Preparation of cytosolic fraction: The organs were homogenized in ice cold 1.15% KCl saline solution using Teflon glass homogenizer. The homogenate was filtered through a cold double layer of gauze and then centrifuged at 1600 xg for 10 min at 4°C to isolate the nuclear and broken cells. The supernatant was centrifugated at 12000 xg for 20 min at 4°C and pellets were discarded. The supernatants obtained from 12000 xg were subjected to ultracentrifugation at 105,000 xg for 60 min at 4°C. The final supernatant was collected as the cytosolic fraction and was kept at -40°C. Each sample represented one tissue from each individual animal (Zheng et al., 1993). The enzyme assay (GST) was done within 24 h. from homogenization of organ samples.

Determination of glutathione–S–transferase (GST) activity: The activity of cytosolic GST was determined according to the method of Habig et al. (1974), using 1-chloro-2, 4 dinitrobenzene (CDNB) as a substrate. Assays were performed using 1 mM CDNB and 20 Fl of cytosol (sample) at 30°C in 0.1 M phosphate buffer (pH 6.5) in the presence of 5 mM reduced glutathione (GSH). The absorbance was recorded from 1 to 15 min using LKB spectrophotometer at 340 nm. Complete assay mixture without the cytosolic enzyme was used as blank. The extinction coefficient of CDNB–glutathione product of 9.6 at a GSH concentration value was 1 mM, it was used to convert the change in absorbance values (Δ A min-1) into concentration.

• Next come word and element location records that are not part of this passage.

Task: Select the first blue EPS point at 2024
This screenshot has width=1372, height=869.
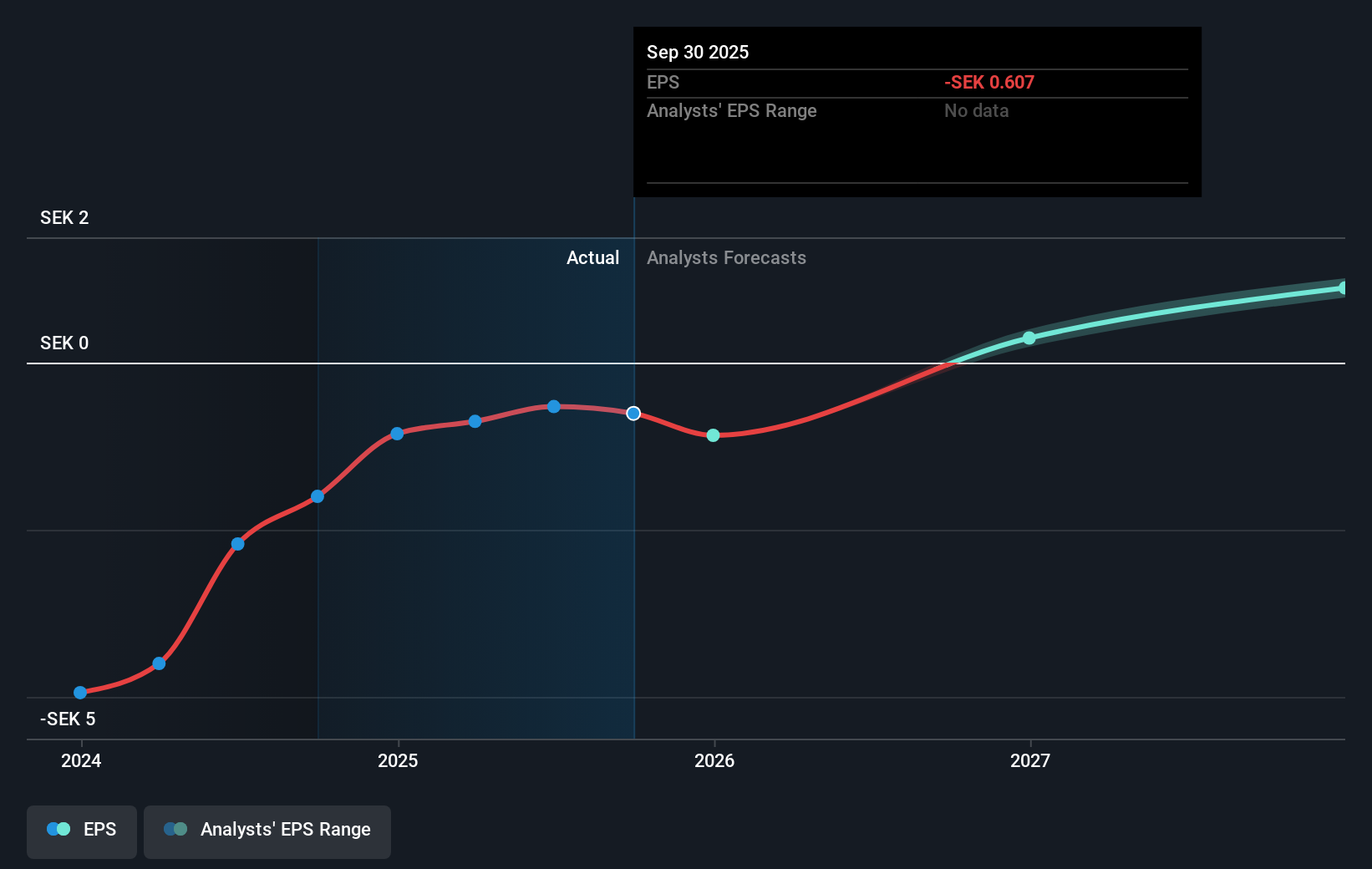Action: [x=79, y=692]
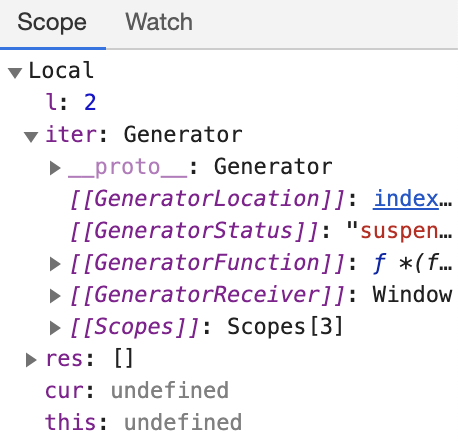This screenshot has width=458, height=442.
Task: Select the iter variable name
Action: tap(72, 135)
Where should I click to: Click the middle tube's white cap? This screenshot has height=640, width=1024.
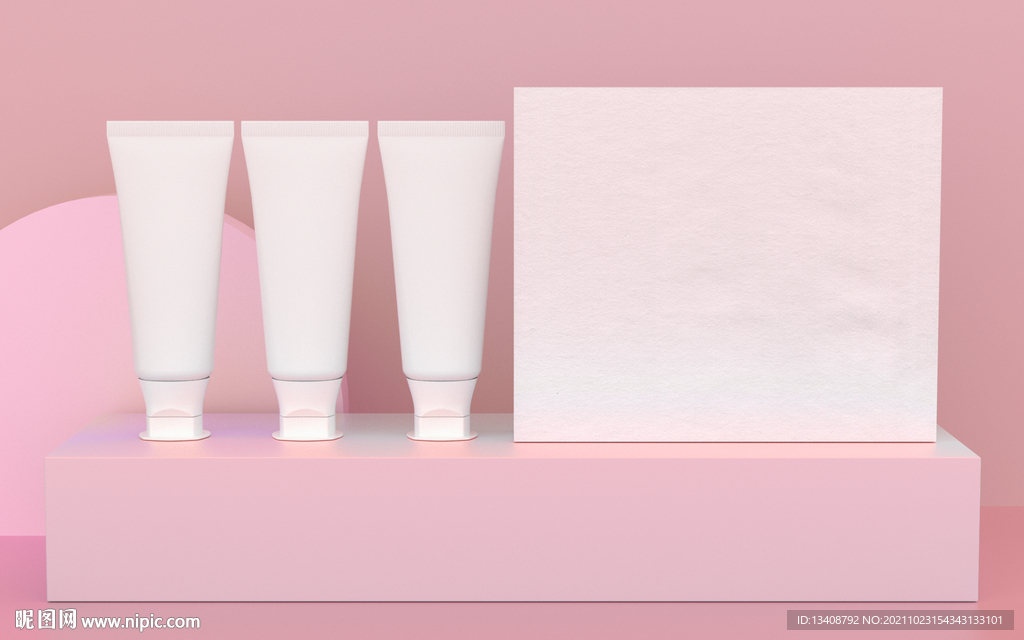click(308, 412)
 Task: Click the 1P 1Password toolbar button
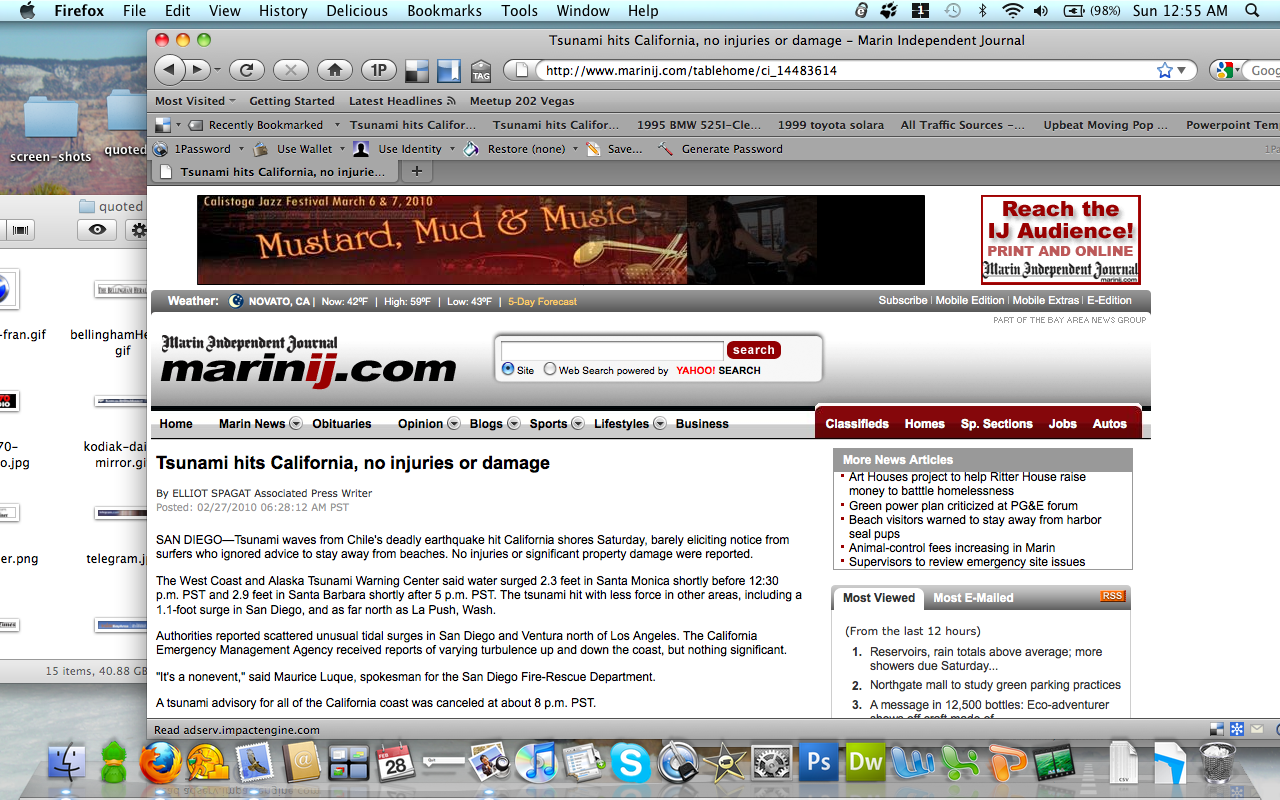point(379,70)
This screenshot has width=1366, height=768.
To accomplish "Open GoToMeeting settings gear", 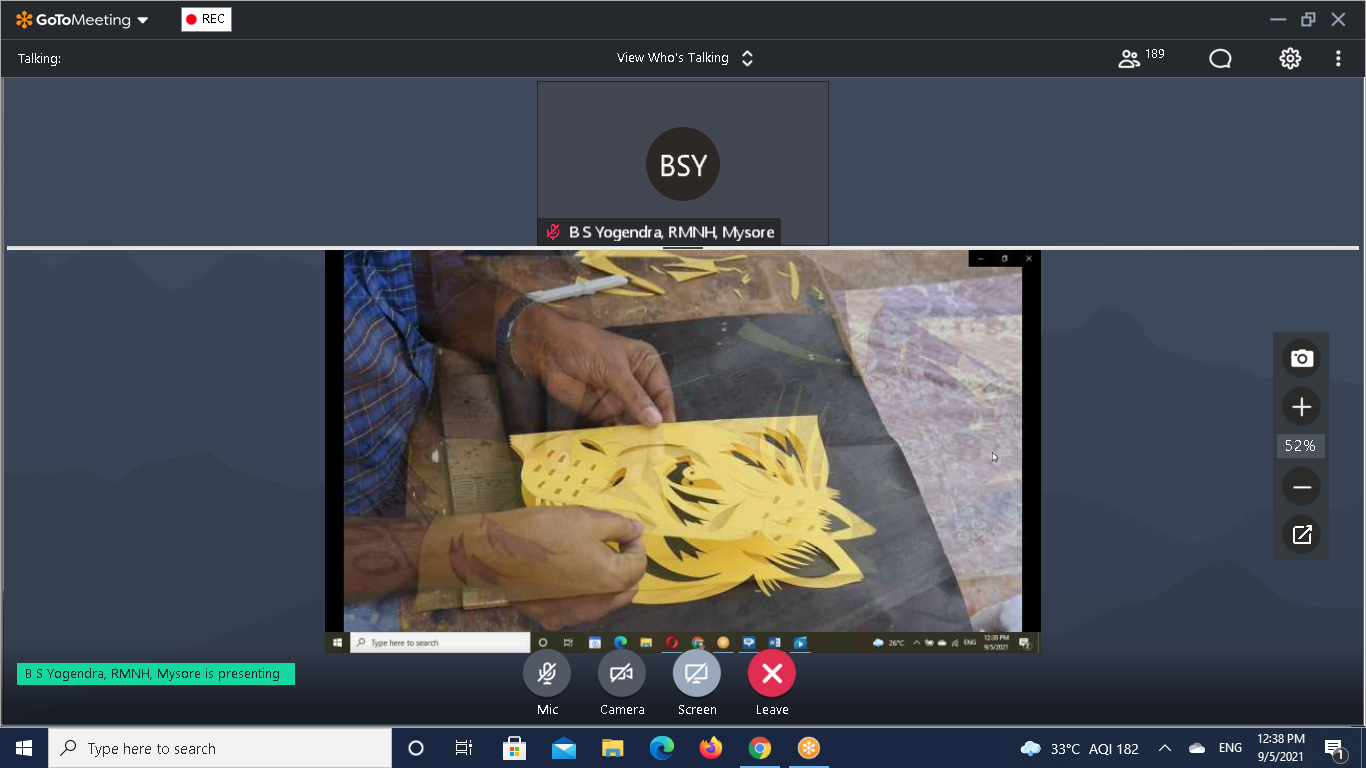I will [x=1290, y=59].
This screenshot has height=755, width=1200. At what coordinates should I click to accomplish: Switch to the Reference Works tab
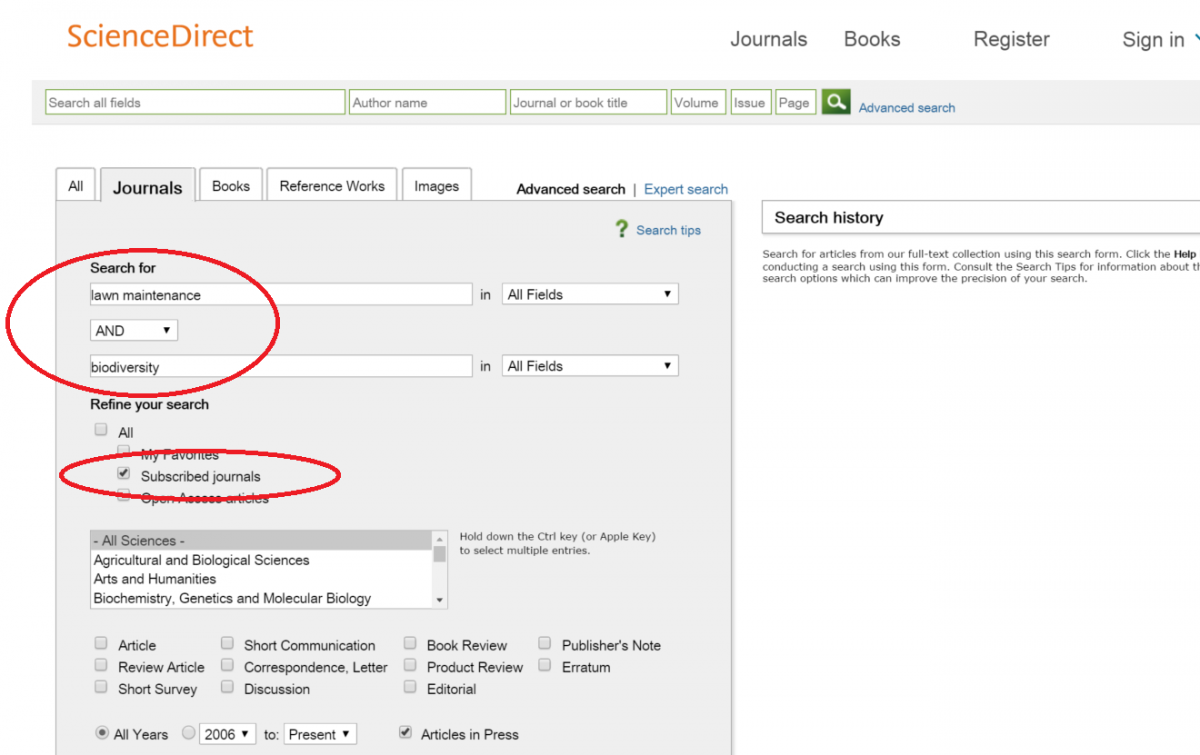(332, 186)
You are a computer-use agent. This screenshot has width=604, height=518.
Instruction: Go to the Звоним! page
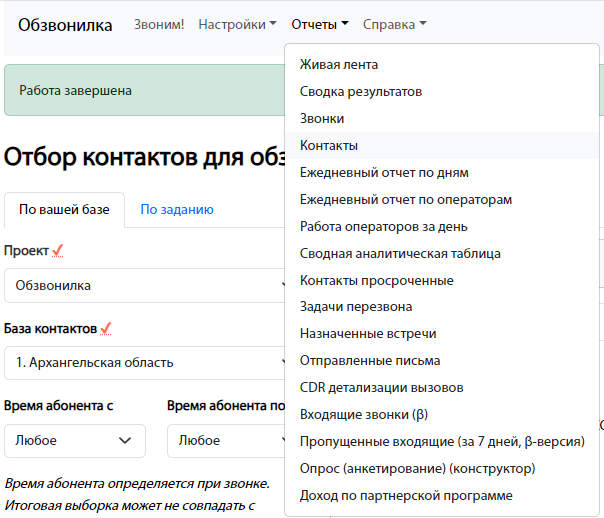pyautogui.click(x=159, y=24)
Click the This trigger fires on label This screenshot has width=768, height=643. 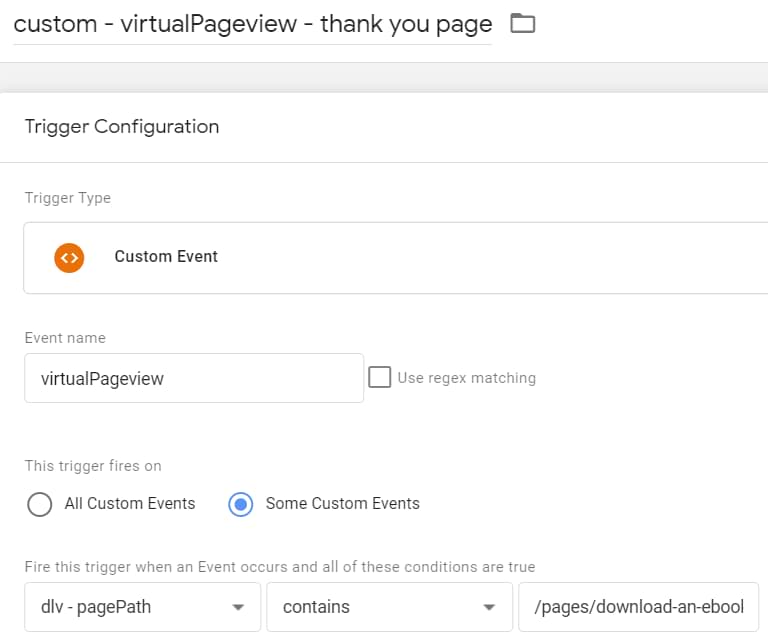93,466
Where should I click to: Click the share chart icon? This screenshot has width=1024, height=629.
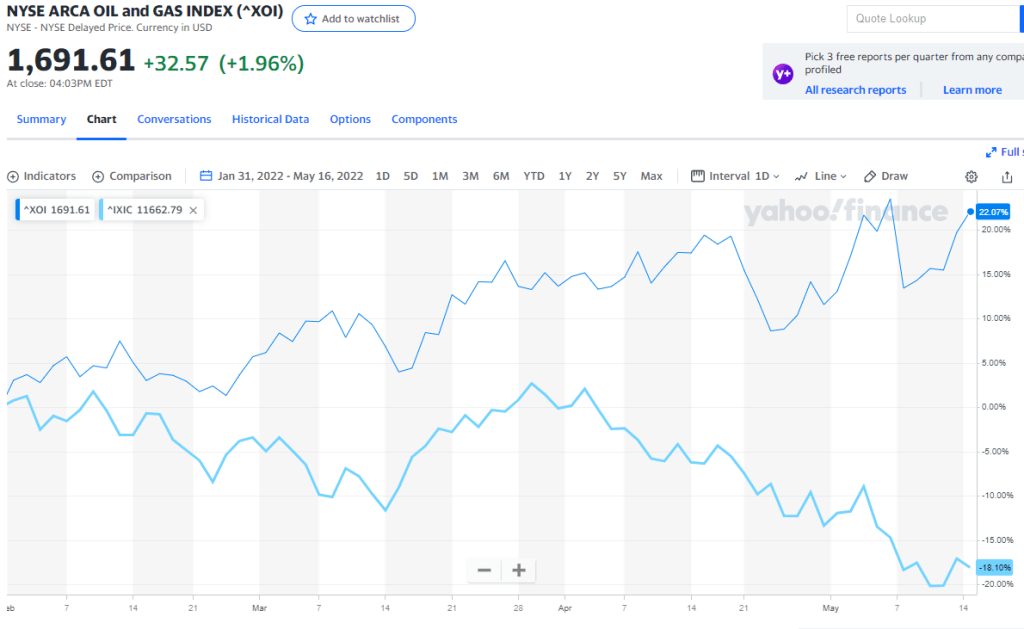pos(1007,176)
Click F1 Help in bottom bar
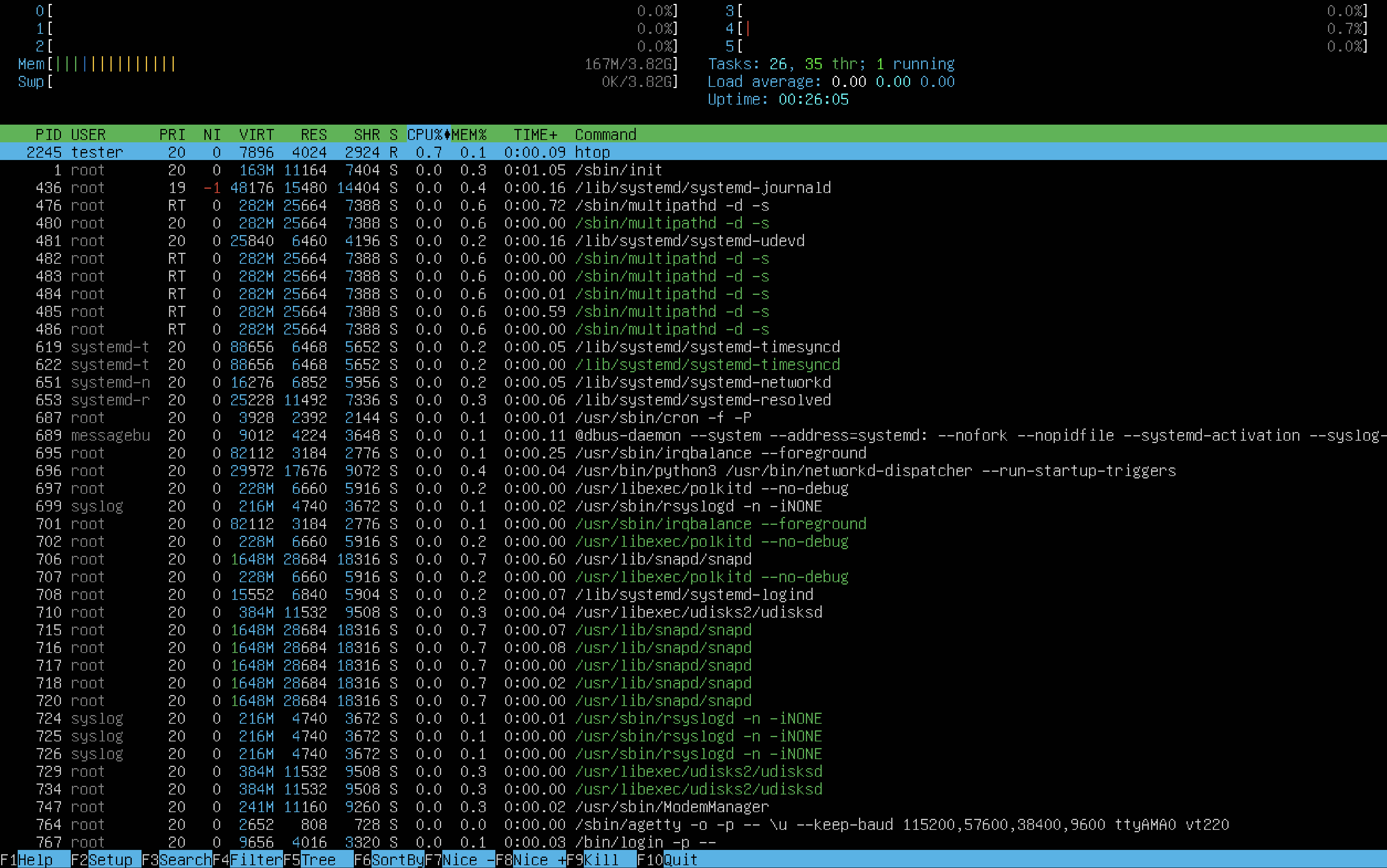 pos(35,859)
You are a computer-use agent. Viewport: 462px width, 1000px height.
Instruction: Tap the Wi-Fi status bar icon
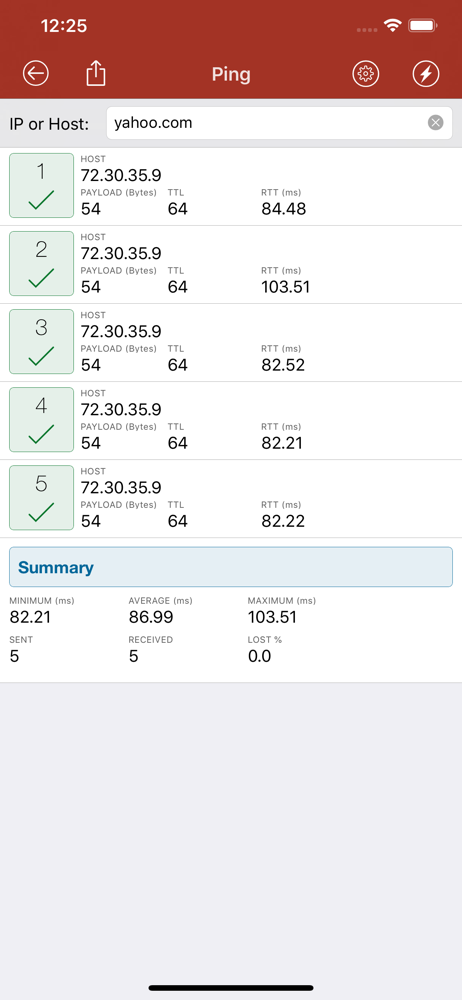(392, 26)
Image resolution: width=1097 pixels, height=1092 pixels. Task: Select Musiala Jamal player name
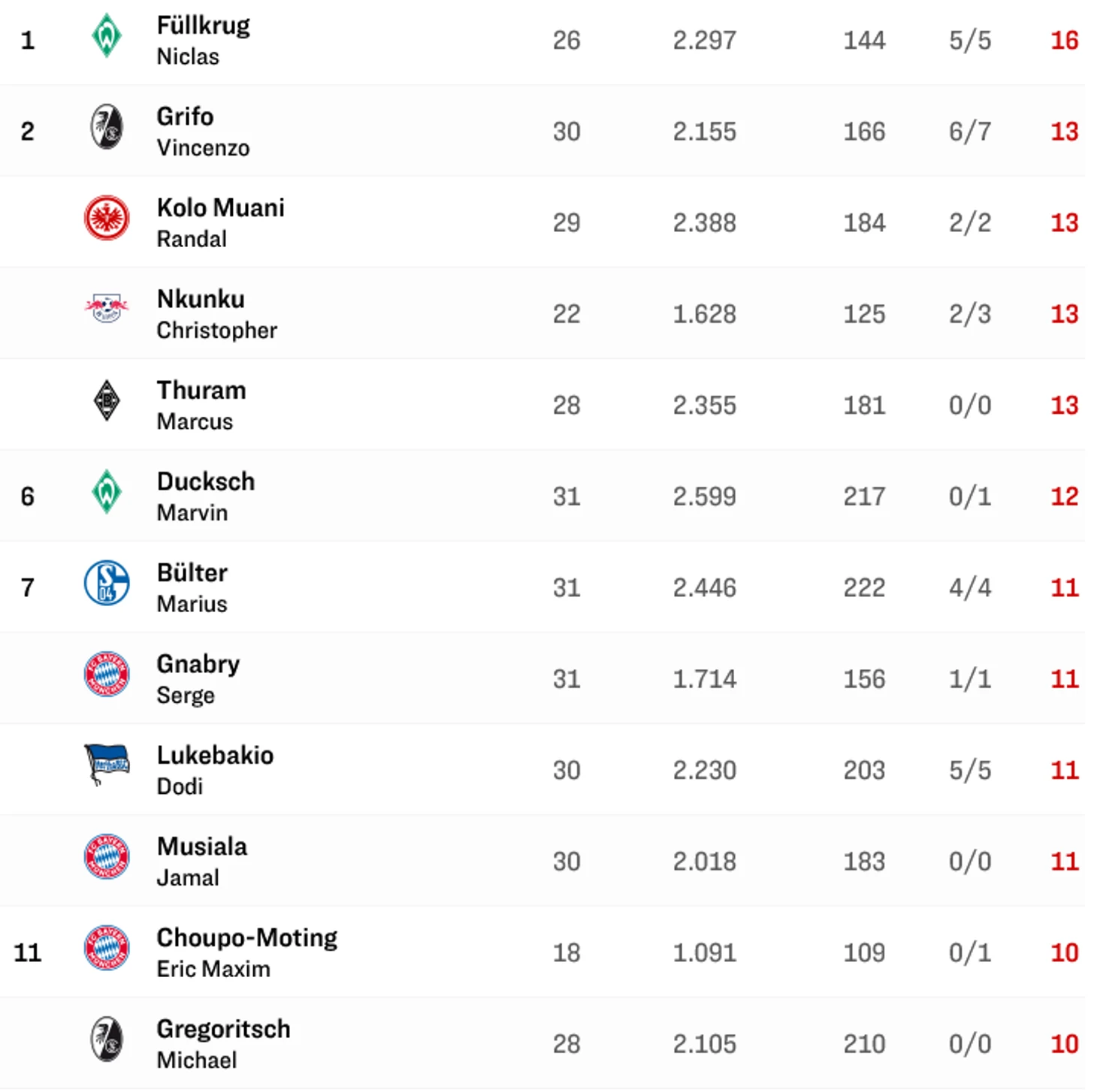[x=201, y=861]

Activity and specific activity: The formula to determine activity is given as:

Activity = ΔA340 nm (9.6) x 1000 = μΜ min-1

Where,

ΔA340 nm = Change in absorbance min-1 at 340 nm
ε=Molar extinction co-efficient of CDNB-GSH product = 9.6

Specific activity = Activity/protein (mg) = μΜ/min mg-1 protein (Habig et al., 1974).

Determination of protein: Protein concentration of cytosol were determined by spectrophotometric method at 595 nm (Bradford, 1976) using comassein blue G as a protein binding dye. Bovine serum albumin (BSA) was used as a standard.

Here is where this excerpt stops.